Sep, 2008 (2008-09-16 22:36)
Argh, trying this program was a test in patience.
I downloaded the ScribeFire plugin for FireFox and tried it out. Everything about it is wrong, imo. Which is surprising considering the large following it has. I suppose of the free alternatives its, well, really the only one besides BlogDesk that looked up to par.
But ScribeFire proved buggy, hard to use, hard to understand, and poorly designed. And while it had keyboard shortcuts, they weren’t documented and I didn’t intend to spend hours figuring them out to forget them later.
Their search feature fails if I put an = sign into the search (such as searhing the html for class="bold") So I ended up moving this post over to BlogDesk to finish writing it, which went buggy.
So now I’m back to BlogJet, who will be getting my $29.95 for a licence and a bit of peace of mind.
Sep, 2008 (2008-09-16 22:26)
I tried out BlogDesk today. I tried to use it to write a review of ScribeFire (coming next). It didn’t go so well.
The interface is decent, not great but not horrible. Keyboard shortcuts and decent formatting. Most of the standard blogging features. No search and replace; typical.
However, after a while the program “glitched” and I was unable to edit the content of a post anymore.
The focus, even when I clicked on my text, seemed to go somewhere random, like the category list. So BlogDesk gets the thumbs down.
Sep, 2008 (2008-09-15 22:44)
I tested out BlogJet ($29.95/free trial) for posting to my blog from a desktop editor. Very sharp and polished so far. When I opened it, it suggested I send this post, though it had some really silly text for the content.
It did, however, have this spiffy quote:
“Computers are incredibly fast, accurate and stupid; humans are incredibly slow, inaccurate and brilliant; together they are powerful beyond imagination.” – Albert Einstein
I’ll also be trying out BlogDesk over the next few days, which is freeware. But I have a suspicion it won’t live up to BlogJet’s polished UI and nice set of hotkeys…
Sep, 2008 (2008-09-13 19:41)
I downloaded Google Chrome today and tried it out. All I can say is wwwOwww. Fast. Fast. Fast.
Everything about it was fluid and quick, down to the scrollbars, which move like liquid lightning.
And easy to use. Simple and clean; exactly what a browser should be. And it’s compatible with every page I tried, including standard js libraries and advanced banking apps.

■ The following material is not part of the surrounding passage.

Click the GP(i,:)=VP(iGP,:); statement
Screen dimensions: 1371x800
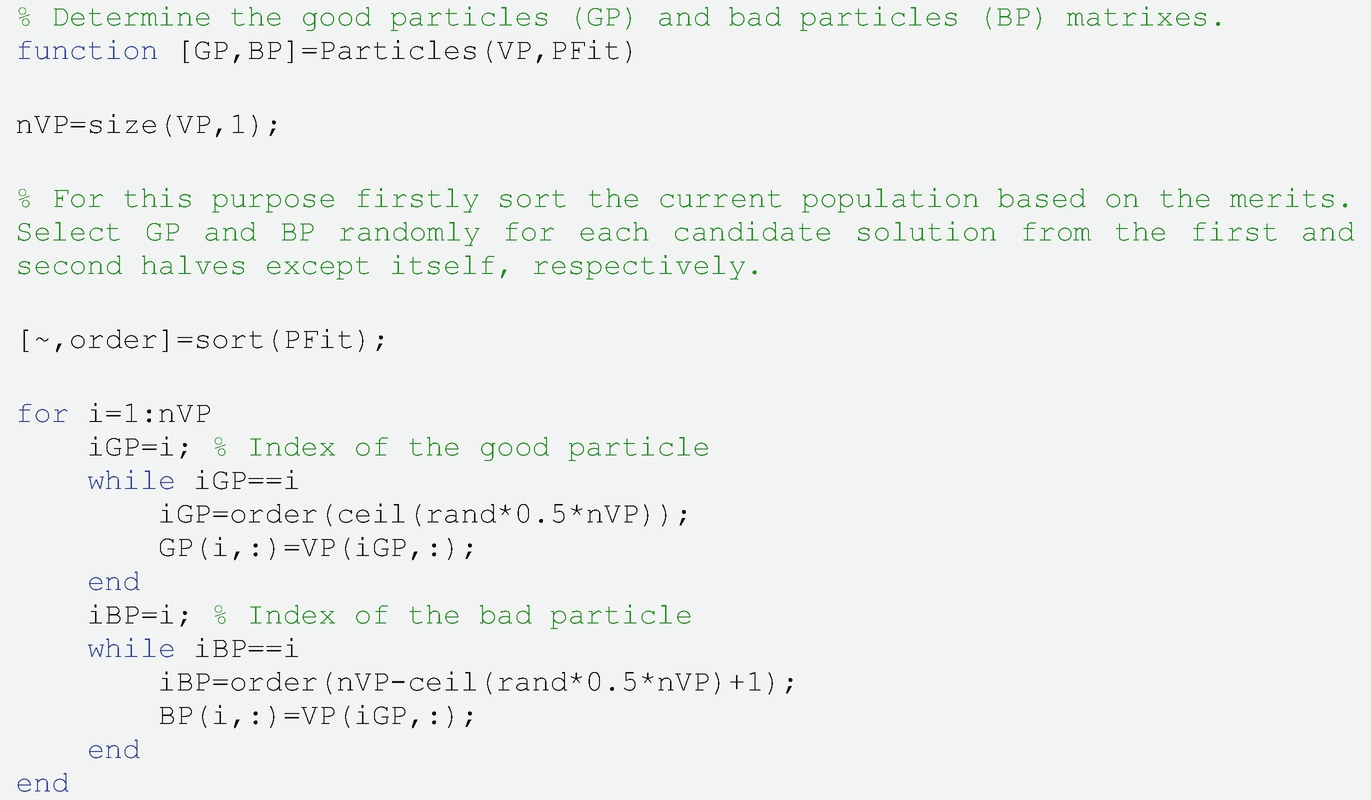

The only things missing, imo are:
DOM inspector — found the dom inspector; it works like safari, have to highlight something on page and right click to ‘inspect’ it
- Keyboard shortcut for bookmarks — for mouse haters like me, this is a necessity. It’s way to slow to go clicky through menus when you view a couple hundred web pages a day (that translates to over an hour of clicking). I can type
alt+b,c,d,1 lightning fast to open a login to my favorite app
- Greasemonkey — greasemonkey is essential for serious web users, it allows me to tweak nearly any page to my needs
If you’ve been thinking about trying Chrome, or updating your browser, head on over for a quick and painless install. Find out what fast web pages look like.